Controller router charts

[qrkourier]

Adopt and adapt Helm charts for controller, router, console from controller-router-charts by @marvkis

[marvkis]

Hi @qrkourier, thanks for the comprehensive review & rework - You made the nomenclature / wording more clear for me!

[qrkourier]

@marvkis Ziti is so flexible with how its PKI can be configured. I'm leaning toward a default configuration with one root of trust like this:

• selfsigned issuer
  • default root CA
    • default intermediate CA: edge signer
      • default server cert: default identity

Even then, we can leave the additional CA resources in place in case they want discrete PKI (separate root of trust) for the edge signer or XWeb identity or both. I still plan to add template conditional for .identity.alt_server_certs in case they want to supply a Let's Encrypt server cert, but that gets a little complicated because its DNS SAN must be distinct from the edge's advertised address so the controller can present the right server cert selected by SNI.

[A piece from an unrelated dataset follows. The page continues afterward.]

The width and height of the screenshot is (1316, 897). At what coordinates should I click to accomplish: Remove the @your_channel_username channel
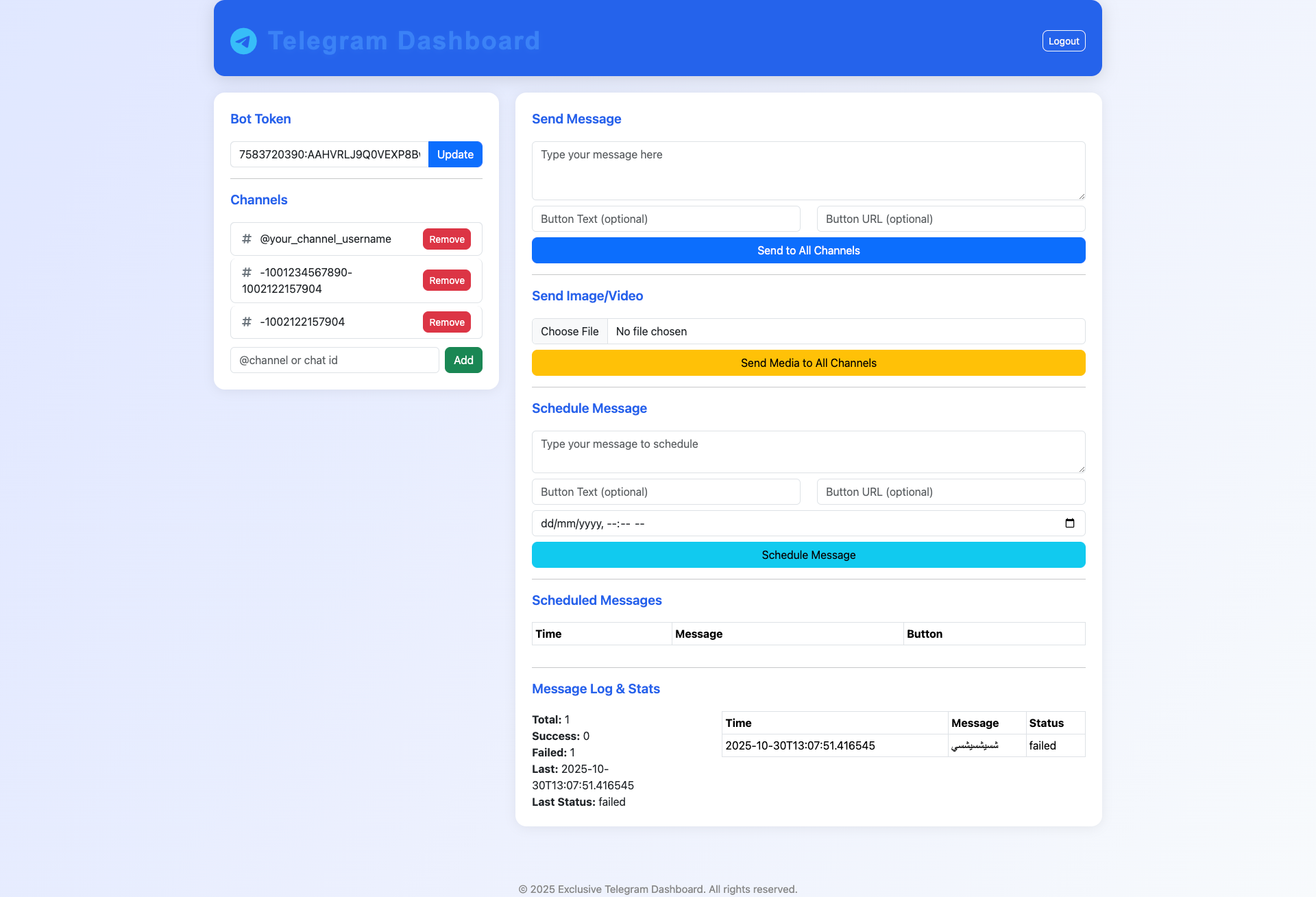(446, 239)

I removed the StatefulSet resource because it appears superfluous until we implement controller HA. Did you see a particular need for it in the meantime?

[marvkis]

@qrkourier I reproducted the CA structure from the quickstart guide. I also had the idea to strip it down for a minimal deployment. I just was happy it was working ;)

AFAIK I had one point: I tried to use ECDSA key types quite everywhere. But at one point I had to change it to RSA as the tunneler on OSX refused to enroll with ECDSA... Didn't dig into it - but ther might be a comment at the certificat request.

The idea for alt_server_certs is really cool. Currently when we deploy a controller and a router in a cluster, the router enrolls communicating via the external name. When there is a way to specify an alternate server name (i.e. during creation of the JWT) we could make the entire communication 'internal'. Same story for an edge-tunneler deployed within the cluster.
Regarding the SNI: would it be easier to allow to open multiple 'port bindings' offering API's using different certs? Like having a client API exposed on port 443 using the lets-encrypt cert, and an internal client api on 1280 using a private cert?

The StatefulSet was just for future HA usage, drop it!